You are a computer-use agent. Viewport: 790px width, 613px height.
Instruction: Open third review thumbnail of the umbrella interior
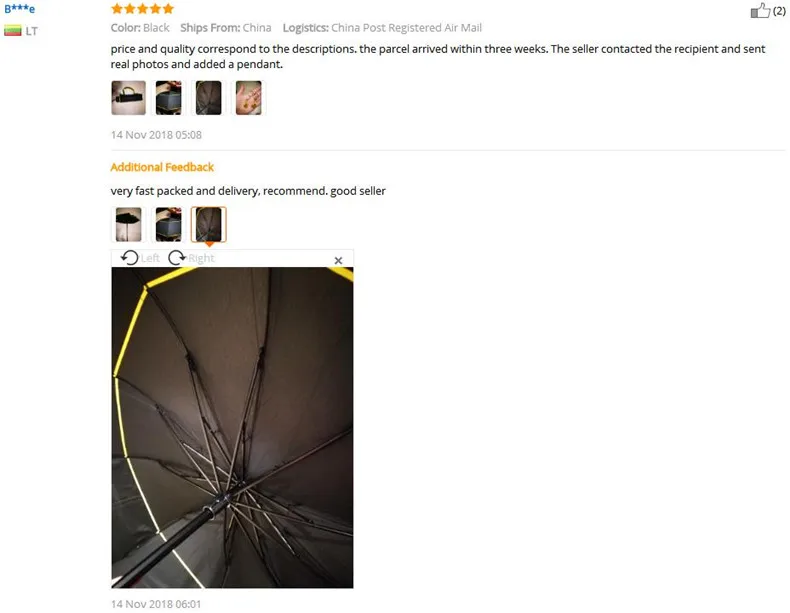[x=209, y=98]
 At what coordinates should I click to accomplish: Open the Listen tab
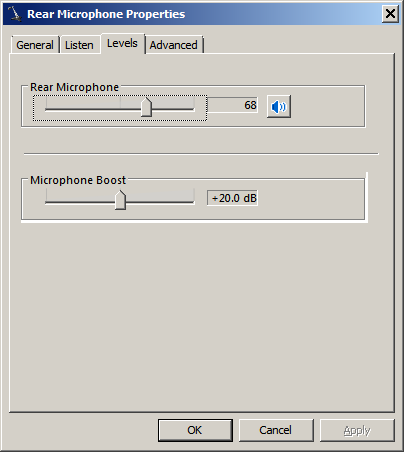(x=79, y=45)
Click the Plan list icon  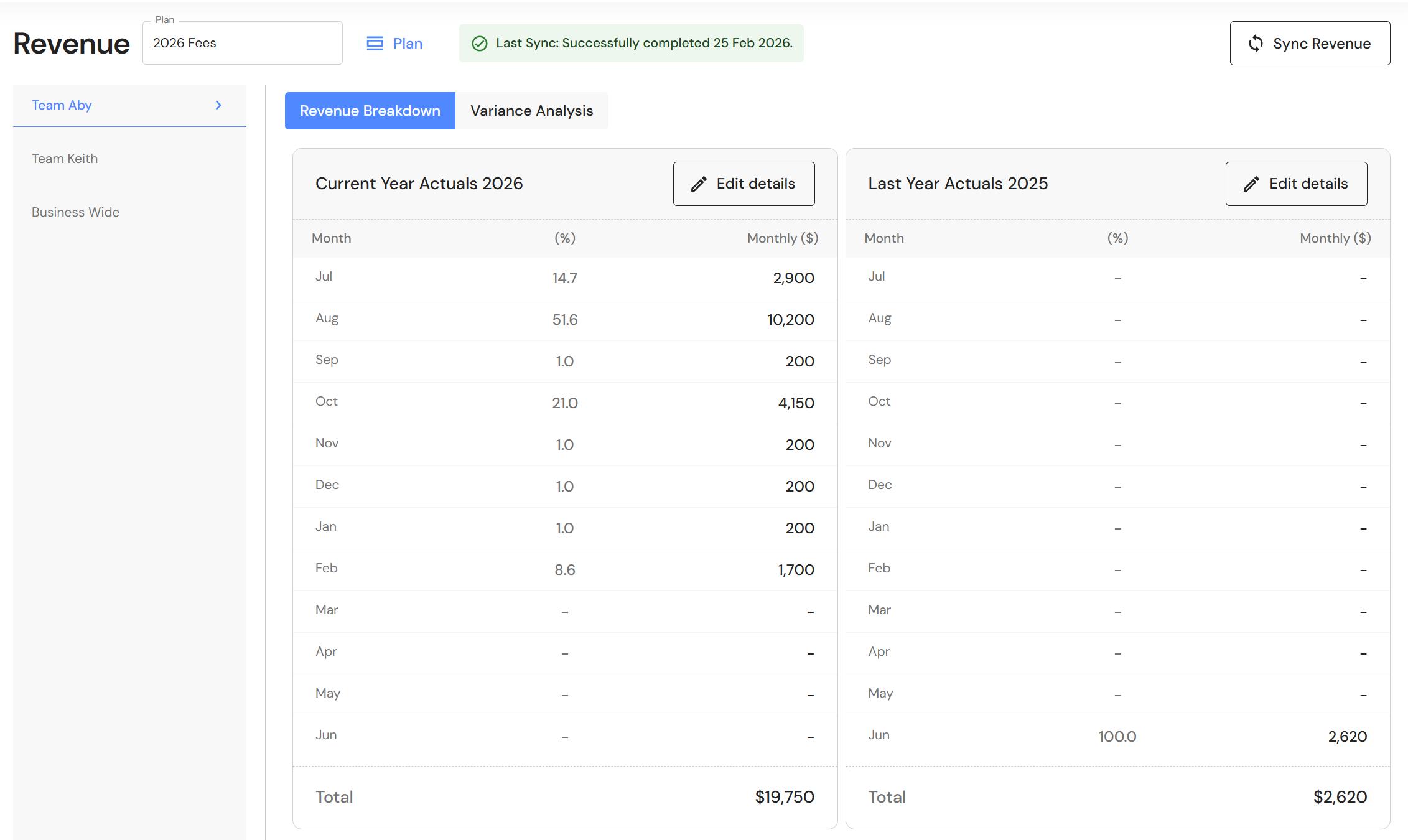[x=375, y=43]

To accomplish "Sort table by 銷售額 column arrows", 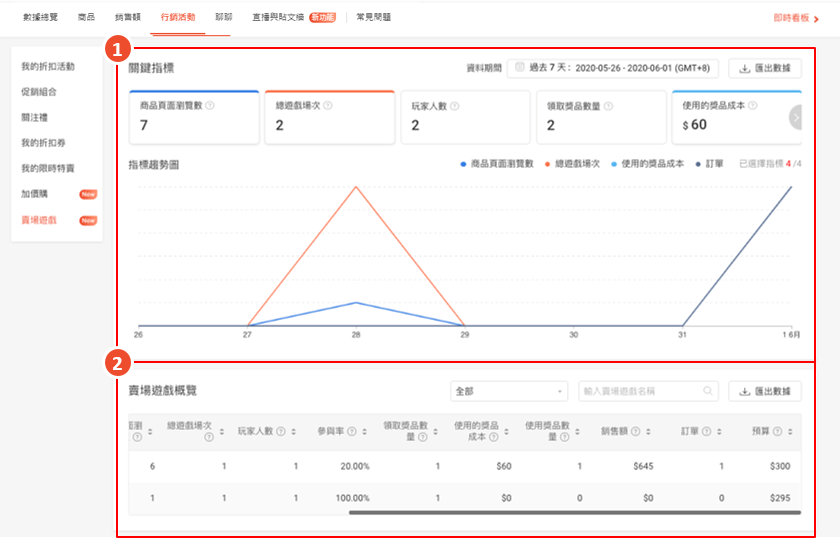I will 646,432.
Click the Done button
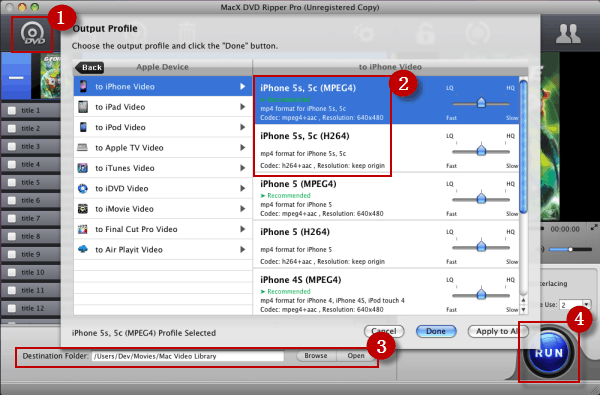 [x=436, y=331]
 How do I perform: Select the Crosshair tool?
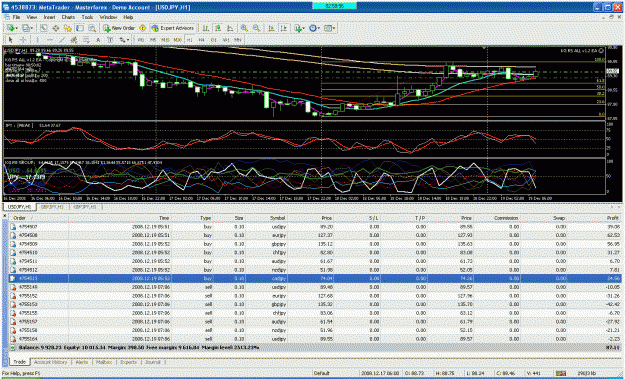(23, 40)
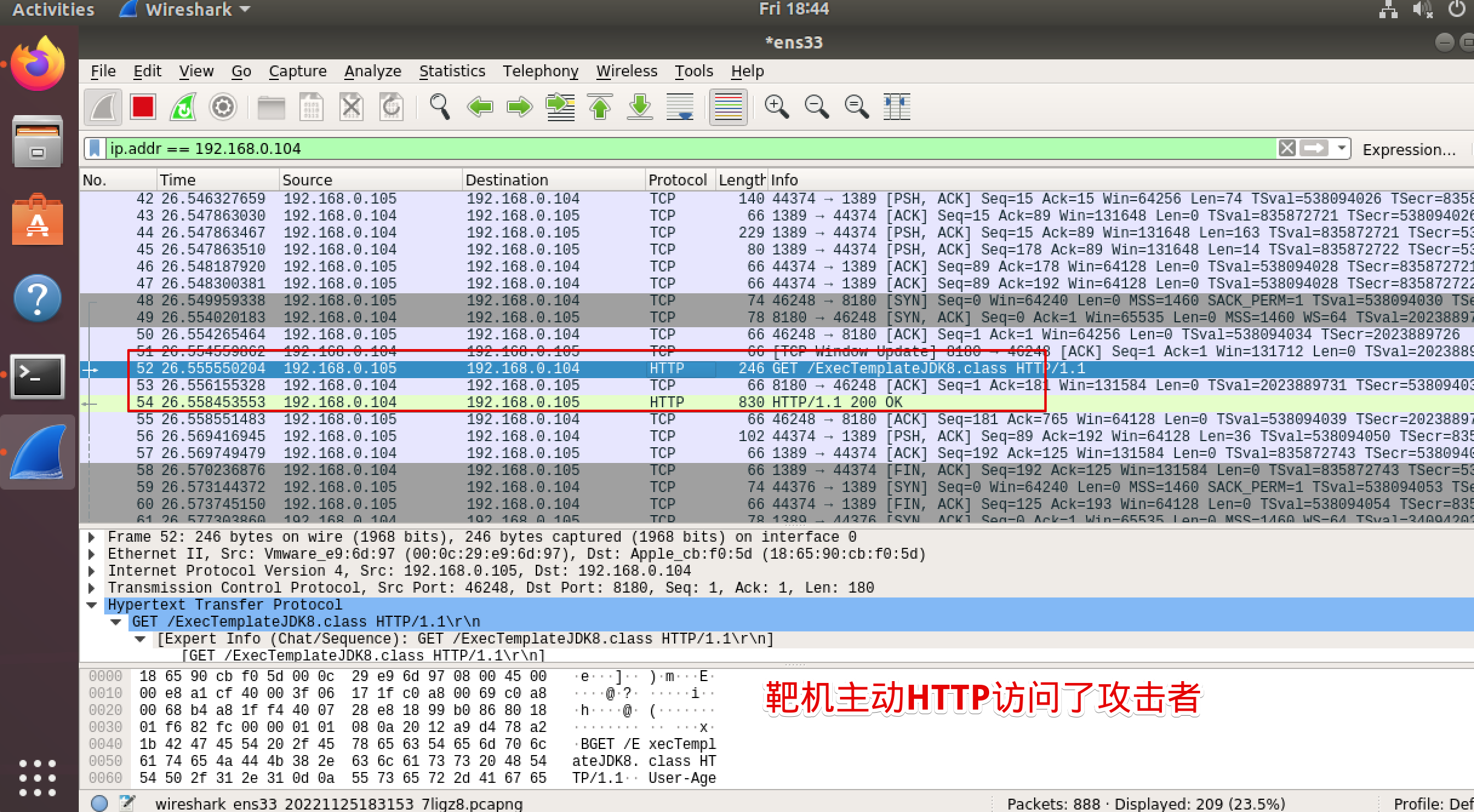
Task: Open capture options with the gear icon
Action: click(222, 107)
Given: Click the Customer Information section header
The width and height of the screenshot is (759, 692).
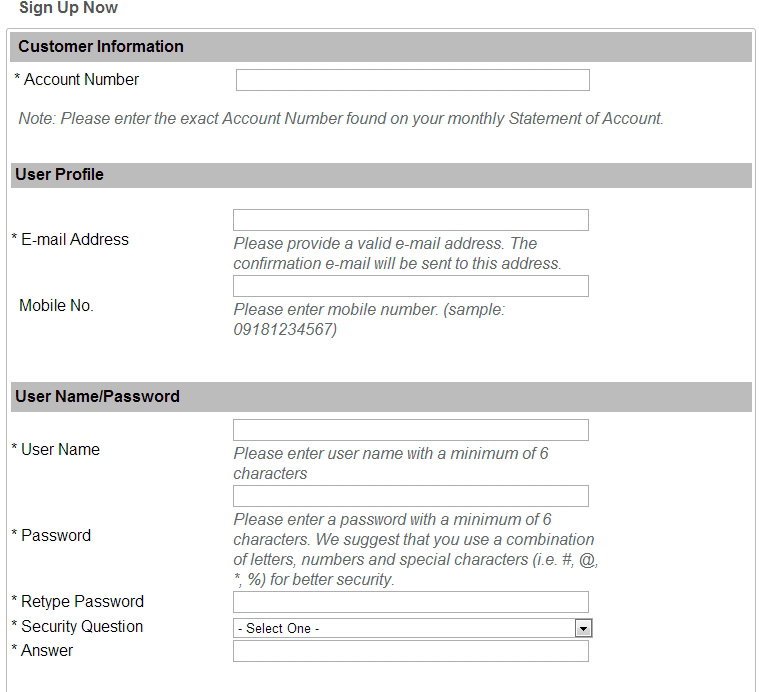Looking at the screenshot, I should [101, 47].
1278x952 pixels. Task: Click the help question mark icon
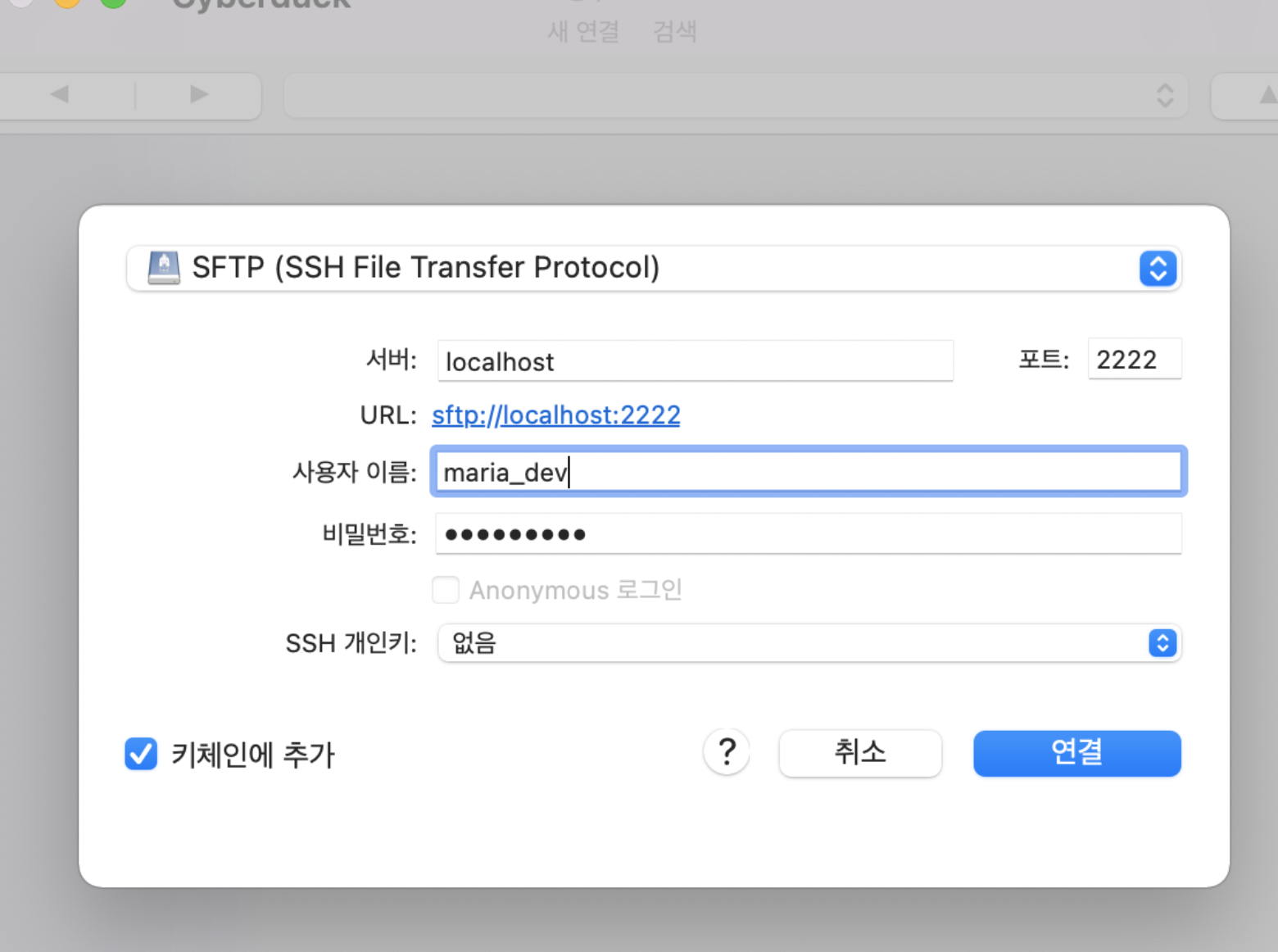[x=726, y=751]
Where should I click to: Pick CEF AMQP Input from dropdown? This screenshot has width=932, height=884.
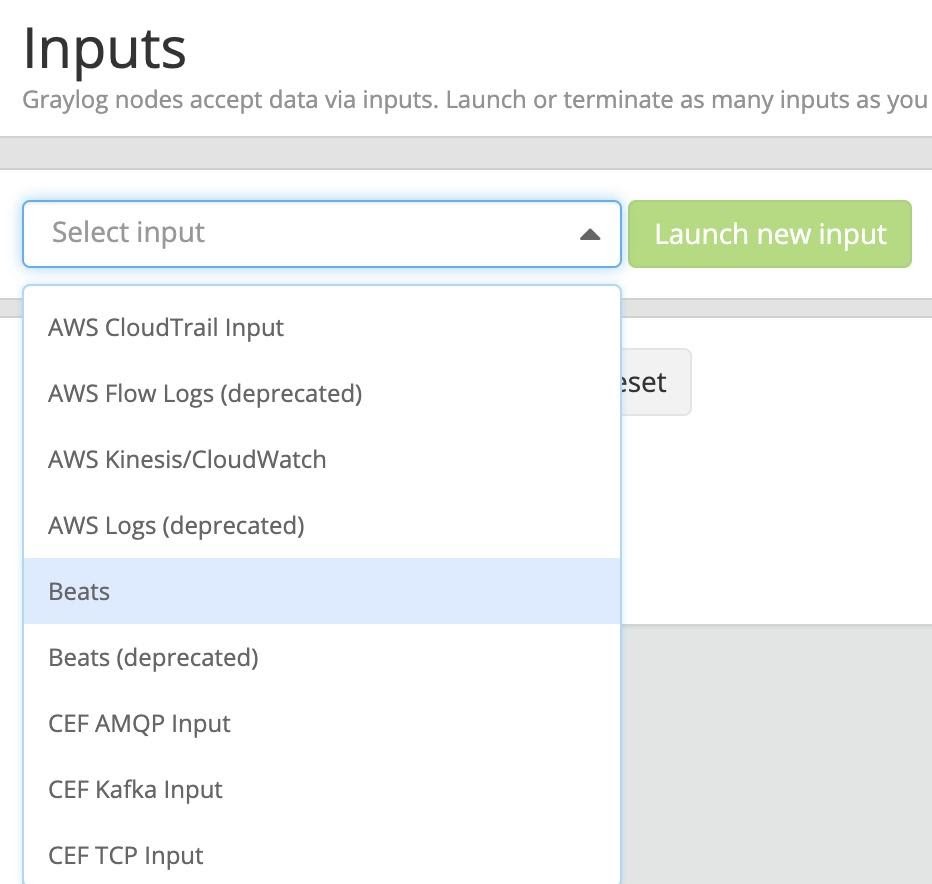pos(139,724)
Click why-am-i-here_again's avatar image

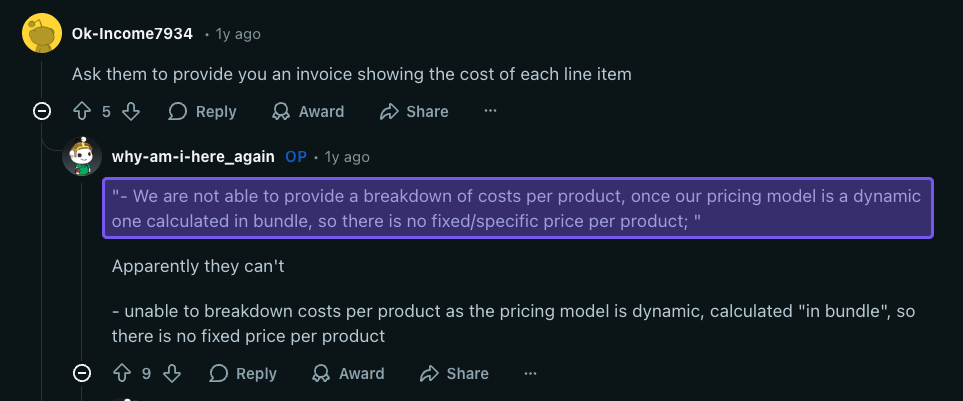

◇ ◇ ◇ ◇ ◇ ◇ ◇

Please recast the material as a numbered list, starting at the line containing "How do I perform: Select the Crosshair tool?" and running through the end of the material, with blank lines and pictures left out.

* _Finished exercise_
1.  How do I perform: Select the Crosshair tool?
2. (23, 40)
3. Task: Open capture options with the gear icon
4. Action: click(222, 107)
5. Given: Click the Customer Information section header
6. The width and height of the screenshot is (759, 692).
7. Looking at the screenshot, I should [101, 47].
8. 1278x952 pixels. Task: Click the help question mark icon
9. [x=726, y=751]
10. Where should I click to: Pick CEF AMQP Input from dropdown? This screenshot has width=932, height=884.
11. pos(139,724)
12. Click why-am-i-here_again's avatar image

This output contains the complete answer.